ACTIVITY: Where the line containing "This screenshot has height=785, width=811." appears in the entries below, begin there and output every line through the last, exactly, minus the pictures.

Records from a data source:
+ + +
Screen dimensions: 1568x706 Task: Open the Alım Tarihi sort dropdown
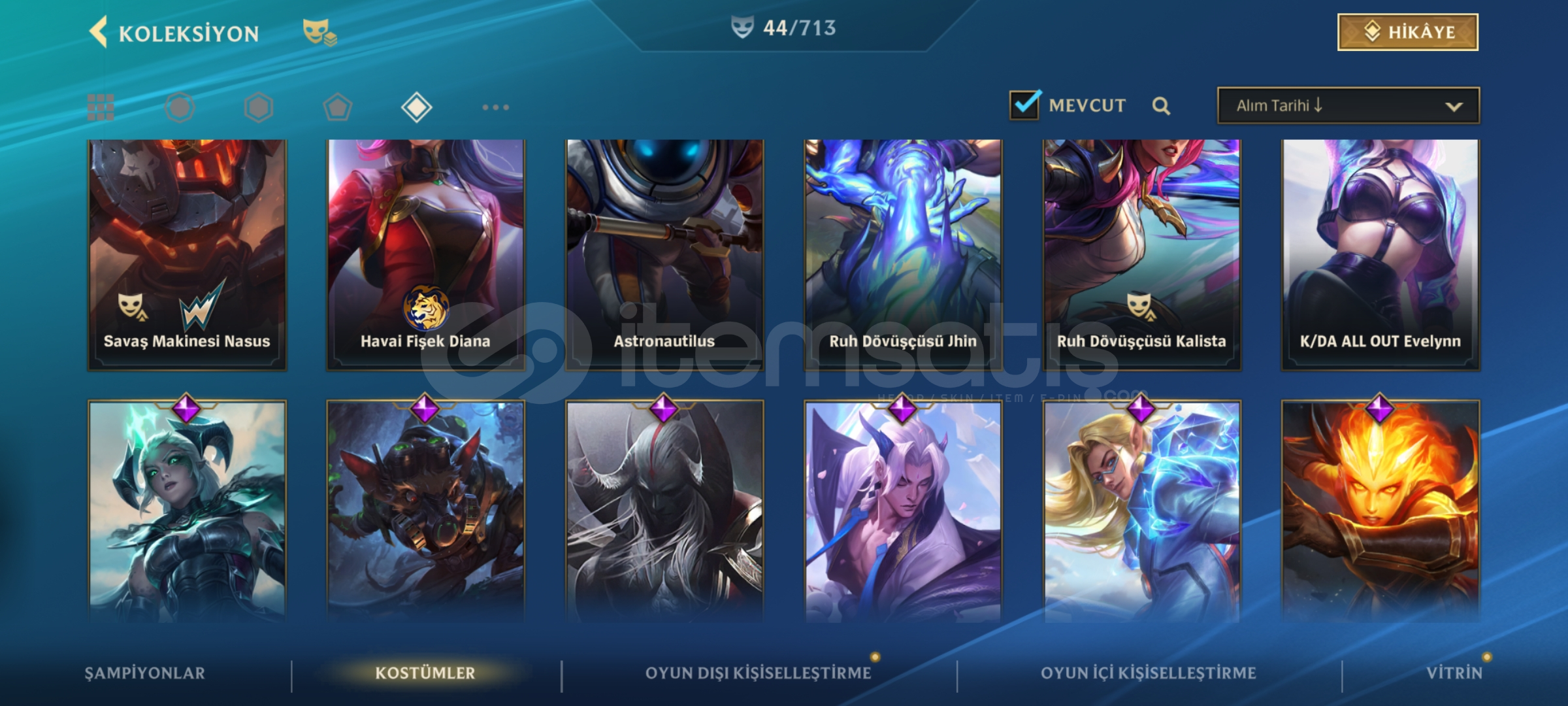click(x=1348, y=105)
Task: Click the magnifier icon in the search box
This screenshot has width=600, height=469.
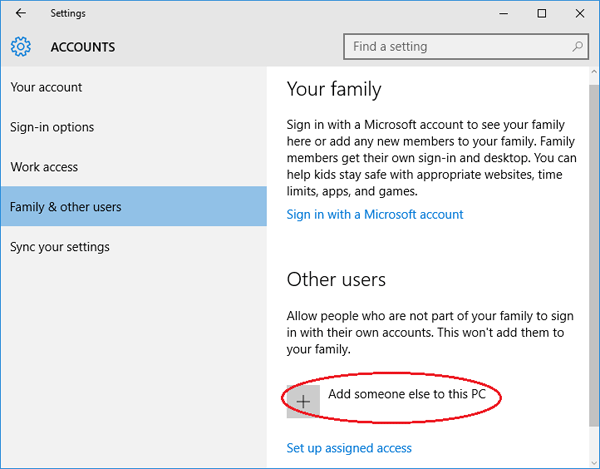Action: [x=577, y=46]
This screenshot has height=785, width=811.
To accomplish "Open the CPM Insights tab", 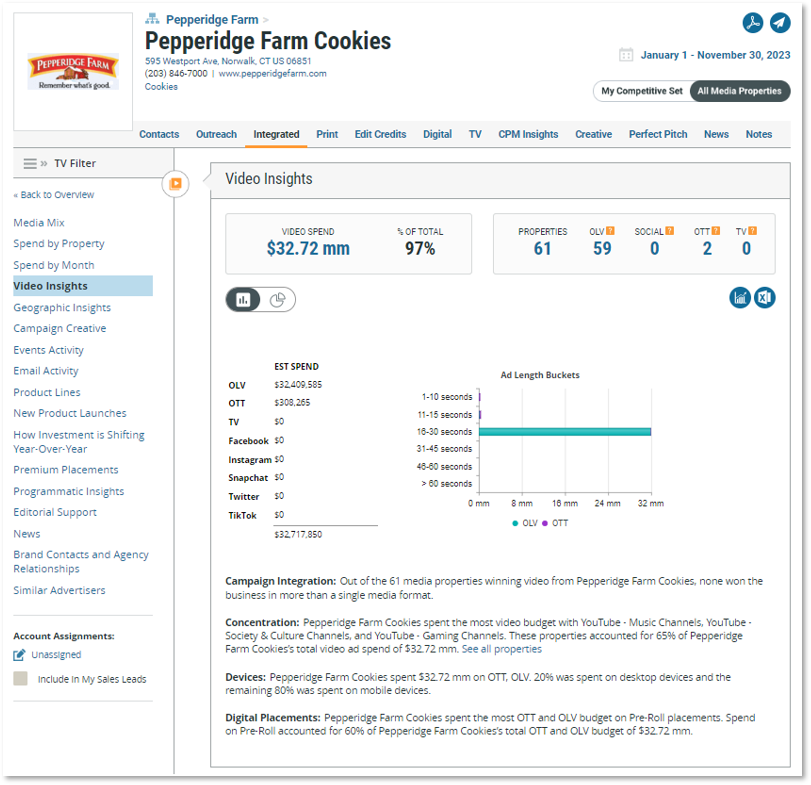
+ + +
RESPONSE TO THIS EXERCISE:
This screenshot has height=785, width=811.
To accomplish "Open the CPM Insights tab", 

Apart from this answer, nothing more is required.